[What is needed]
Convert the items, starting at the first line and going on through the line that contains "coord(1120,603)", into a JSON list of strings with one string per line, leaving out blank lines.

[Data section]
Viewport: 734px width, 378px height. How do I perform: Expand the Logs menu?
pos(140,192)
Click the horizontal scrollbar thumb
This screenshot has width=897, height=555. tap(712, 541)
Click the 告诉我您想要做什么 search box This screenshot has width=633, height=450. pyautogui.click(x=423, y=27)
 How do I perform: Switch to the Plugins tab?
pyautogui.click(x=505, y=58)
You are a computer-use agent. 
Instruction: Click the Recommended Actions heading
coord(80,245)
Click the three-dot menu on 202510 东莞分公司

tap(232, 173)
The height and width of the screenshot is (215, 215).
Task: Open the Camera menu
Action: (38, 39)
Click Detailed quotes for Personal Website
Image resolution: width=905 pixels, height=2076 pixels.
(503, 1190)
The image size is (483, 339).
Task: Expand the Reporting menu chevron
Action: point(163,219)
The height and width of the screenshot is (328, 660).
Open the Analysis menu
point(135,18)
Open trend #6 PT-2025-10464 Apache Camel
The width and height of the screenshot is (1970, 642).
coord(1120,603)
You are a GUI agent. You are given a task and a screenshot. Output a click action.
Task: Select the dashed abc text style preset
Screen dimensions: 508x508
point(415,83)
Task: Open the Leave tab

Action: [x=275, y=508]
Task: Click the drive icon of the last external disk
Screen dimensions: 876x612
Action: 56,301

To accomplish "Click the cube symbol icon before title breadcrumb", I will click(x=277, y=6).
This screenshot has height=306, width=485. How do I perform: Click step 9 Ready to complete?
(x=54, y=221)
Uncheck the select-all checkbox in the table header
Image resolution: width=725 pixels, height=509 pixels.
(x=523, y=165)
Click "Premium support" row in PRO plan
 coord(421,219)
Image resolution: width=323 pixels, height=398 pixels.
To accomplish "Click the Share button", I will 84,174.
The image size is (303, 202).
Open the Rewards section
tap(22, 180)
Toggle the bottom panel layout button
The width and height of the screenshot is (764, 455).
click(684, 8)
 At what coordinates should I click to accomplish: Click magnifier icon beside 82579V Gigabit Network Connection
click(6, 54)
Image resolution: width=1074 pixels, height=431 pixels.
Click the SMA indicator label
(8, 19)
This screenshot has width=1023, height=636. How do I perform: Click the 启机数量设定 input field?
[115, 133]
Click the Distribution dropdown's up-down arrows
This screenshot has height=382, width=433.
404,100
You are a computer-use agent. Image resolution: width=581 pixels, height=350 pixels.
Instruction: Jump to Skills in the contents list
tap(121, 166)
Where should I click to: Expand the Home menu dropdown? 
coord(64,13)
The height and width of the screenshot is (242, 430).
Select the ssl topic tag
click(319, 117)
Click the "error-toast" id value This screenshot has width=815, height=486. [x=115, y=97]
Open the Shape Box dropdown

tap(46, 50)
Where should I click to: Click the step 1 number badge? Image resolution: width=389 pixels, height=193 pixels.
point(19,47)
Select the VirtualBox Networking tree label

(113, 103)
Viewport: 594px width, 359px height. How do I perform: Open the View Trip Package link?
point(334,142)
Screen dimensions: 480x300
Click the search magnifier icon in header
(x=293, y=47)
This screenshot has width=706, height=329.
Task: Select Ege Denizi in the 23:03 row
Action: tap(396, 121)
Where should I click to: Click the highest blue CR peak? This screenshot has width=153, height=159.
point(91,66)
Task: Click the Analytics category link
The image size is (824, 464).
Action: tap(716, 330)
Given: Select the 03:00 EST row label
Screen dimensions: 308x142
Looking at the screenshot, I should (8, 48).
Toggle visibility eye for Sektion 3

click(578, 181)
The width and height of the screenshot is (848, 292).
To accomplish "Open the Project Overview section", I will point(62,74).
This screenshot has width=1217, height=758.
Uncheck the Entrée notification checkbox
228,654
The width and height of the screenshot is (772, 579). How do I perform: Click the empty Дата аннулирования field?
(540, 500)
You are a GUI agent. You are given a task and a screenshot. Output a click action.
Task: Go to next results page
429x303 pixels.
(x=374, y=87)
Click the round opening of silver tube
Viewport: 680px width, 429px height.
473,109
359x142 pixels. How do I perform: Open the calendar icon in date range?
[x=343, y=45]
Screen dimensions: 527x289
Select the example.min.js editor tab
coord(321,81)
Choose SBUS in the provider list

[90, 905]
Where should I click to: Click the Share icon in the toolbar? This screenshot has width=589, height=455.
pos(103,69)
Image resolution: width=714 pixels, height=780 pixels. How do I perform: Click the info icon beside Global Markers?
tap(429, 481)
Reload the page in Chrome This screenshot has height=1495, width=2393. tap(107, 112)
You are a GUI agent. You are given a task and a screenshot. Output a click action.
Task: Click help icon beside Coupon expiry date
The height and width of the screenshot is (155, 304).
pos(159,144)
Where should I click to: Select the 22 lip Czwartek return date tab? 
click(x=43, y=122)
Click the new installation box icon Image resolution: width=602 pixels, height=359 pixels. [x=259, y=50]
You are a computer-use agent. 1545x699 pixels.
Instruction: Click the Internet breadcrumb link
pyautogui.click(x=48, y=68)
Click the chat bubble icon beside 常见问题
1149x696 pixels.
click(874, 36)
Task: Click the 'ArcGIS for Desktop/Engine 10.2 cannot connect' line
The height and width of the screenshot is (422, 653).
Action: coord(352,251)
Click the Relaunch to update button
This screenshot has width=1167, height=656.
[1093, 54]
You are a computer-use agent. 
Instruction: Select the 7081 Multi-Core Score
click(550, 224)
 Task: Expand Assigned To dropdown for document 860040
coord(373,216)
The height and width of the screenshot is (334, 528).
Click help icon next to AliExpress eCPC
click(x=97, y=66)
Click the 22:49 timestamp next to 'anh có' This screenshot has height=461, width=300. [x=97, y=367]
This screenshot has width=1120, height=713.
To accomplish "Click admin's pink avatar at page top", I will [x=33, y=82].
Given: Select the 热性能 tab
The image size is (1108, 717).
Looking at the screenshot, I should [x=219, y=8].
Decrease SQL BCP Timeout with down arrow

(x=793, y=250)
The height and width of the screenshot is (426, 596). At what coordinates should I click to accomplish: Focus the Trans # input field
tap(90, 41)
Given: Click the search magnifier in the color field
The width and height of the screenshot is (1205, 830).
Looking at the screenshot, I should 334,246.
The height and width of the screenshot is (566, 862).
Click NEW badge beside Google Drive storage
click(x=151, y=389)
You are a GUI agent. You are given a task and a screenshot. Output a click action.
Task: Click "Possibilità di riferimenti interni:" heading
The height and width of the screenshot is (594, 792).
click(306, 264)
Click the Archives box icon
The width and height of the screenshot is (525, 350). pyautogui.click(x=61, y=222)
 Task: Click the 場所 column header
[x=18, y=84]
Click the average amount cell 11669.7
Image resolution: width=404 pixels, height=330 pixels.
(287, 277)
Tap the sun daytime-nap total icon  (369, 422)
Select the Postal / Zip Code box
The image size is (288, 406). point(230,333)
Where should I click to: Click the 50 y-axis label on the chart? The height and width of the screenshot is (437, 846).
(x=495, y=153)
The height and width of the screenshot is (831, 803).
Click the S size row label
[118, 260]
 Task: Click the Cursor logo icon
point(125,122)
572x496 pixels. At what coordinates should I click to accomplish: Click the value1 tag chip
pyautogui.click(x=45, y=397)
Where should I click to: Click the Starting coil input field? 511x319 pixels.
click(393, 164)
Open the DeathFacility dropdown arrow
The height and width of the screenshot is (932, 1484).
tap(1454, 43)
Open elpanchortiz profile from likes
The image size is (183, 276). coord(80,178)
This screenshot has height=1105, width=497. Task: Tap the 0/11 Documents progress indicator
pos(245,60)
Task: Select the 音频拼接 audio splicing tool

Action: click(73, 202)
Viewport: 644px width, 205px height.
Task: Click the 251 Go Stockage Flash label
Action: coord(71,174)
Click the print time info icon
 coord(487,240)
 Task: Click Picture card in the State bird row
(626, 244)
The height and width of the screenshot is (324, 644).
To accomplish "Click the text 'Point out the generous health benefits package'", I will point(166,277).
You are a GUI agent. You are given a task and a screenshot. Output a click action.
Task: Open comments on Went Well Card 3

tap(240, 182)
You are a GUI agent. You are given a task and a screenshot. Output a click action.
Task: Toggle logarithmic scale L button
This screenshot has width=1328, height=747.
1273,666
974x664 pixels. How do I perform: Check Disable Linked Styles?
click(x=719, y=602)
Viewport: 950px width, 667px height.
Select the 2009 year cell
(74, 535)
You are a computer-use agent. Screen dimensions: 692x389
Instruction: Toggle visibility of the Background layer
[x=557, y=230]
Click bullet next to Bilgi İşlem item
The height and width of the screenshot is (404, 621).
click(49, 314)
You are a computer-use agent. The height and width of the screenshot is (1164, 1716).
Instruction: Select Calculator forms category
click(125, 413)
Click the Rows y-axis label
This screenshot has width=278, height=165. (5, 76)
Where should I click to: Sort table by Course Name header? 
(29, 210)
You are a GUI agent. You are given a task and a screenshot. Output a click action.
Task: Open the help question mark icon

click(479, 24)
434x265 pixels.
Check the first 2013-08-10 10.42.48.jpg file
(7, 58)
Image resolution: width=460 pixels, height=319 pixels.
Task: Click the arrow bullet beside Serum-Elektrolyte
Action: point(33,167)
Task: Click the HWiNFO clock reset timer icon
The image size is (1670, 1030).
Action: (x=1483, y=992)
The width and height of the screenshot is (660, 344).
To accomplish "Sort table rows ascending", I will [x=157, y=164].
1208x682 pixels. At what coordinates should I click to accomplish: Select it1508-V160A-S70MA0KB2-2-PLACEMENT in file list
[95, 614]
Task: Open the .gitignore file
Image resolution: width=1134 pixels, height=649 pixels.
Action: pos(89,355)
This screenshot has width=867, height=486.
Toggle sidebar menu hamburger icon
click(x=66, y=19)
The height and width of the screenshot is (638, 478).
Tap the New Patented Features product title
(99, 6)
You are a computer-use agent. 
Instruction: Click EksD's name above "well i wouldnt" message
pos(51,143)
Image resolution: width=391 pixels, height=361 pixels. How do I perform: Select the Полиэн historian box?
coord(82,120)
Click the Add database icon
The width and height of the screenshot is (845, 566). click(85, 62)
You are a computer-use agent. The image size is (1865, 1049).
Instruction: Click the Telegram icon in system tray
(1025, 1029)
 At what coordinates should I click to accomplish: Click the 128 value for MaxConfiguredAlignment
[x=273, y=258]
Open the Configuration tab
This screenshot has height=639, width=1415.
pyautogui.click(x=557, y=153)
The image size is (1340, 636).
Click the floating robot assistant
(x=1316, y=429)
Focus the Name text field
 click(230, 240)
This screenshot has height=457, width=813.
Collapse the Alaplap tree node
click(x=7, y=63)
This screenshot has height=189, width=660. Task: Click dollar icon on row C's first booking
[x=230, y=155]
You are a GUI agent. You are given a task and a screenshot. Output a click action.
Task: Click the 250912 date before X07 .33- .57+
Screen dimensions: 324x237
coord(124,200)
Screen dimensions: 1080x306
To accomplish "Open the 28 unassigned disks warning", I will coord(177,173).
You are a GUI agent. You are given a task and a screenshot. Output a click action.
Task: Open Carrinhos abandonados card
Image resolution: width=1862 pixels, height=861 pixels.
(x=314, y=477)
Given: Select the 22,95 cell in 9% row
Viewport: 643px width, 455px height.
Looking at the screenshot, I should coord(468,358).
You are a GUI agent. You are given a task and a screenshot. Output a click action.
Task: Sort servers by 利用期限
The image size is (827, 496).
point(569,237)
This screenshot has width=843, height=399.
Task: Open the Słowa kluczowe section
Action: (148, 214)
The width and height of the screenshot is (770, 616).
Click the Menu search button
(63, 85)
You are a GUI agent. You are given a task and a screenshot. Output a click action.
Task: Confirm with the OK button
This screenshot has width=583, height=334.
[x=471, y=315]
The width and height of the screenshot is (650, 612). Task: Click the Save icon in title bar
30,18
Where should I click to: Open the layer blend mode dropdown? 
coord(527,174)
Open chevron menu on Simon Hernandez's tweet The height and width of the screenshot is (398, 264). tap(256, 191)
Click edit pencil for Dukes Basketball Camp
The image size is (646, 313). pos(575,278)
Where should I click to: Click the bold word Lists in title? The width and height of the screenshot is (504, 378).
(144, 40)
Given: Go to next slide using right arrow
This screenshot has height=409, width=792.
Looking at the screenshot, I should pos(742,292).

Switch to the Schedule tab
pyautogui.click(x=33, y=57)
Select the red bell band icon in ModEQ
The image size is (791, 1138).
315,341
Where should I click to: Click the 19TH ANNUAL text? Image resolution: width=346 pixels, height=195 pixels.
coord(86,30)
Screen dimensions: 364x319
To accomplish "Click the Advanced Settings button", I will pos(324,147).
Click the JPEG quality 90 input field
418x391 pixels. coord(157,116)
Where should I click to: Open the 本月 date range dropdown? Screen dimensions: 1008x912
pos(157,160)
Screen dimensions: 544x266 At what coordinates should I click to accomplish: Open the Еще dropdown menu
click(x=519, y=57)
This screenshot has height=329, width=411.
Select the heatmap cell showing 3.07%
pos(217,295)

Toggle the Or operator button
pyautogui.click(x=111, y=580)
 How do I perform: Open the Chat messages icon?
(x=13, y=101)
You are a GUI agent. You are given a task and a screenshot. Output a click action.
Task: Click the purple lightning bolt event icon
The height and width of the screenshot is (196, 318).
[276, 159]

[Right answer]
[
  "Viewport: 734px width, 378px height. How do I perform: Expand the Logs menu?",
  "pos(140,192)",
  "Click the horizontal scrollbar thumb",
  "This screenshot has width=897, height=555. tap(712, 541)",
  "Click the 告诉我您想要做什么 search box This screenshot has width=633, height=450. pyautogui.click(x=423, y=27)",
  " How do I perform: Switch to the Plugins tab?",
  "pyautogui.click(x=505, y=58)",
  "You are a computer-use agent. ",
  "Instruction: Click the Recommended Actions heading",
  "coord(80,245)",
  "Click the three-dot menu on 202510 东莞分公司",
  "tap(232, 173)",
  "The height and width of the screenshot is (215, 215).",
  "Task: Open the Camera menu",
  "Action: (38, 39)",
  "Click Detailed quotes for Personal Website",
  "Image resolution: width=905 pixels, height=2076 pixels.",
  "(503, 1190)",
  "The image size is (483, 339).",
  "Task: Expand the Reporting menu chevron",
  "Action: point(163,219)",
  "The height and width of the screenshot is (328, 660).",
  "Open the Analysis menu",
  "point(135,18)",
  "Open trend #6 PT-2025-10464 Apache Camel",
  "The width and height of the screenshot is (1970, 642).",
  "coord(1120,603)"
]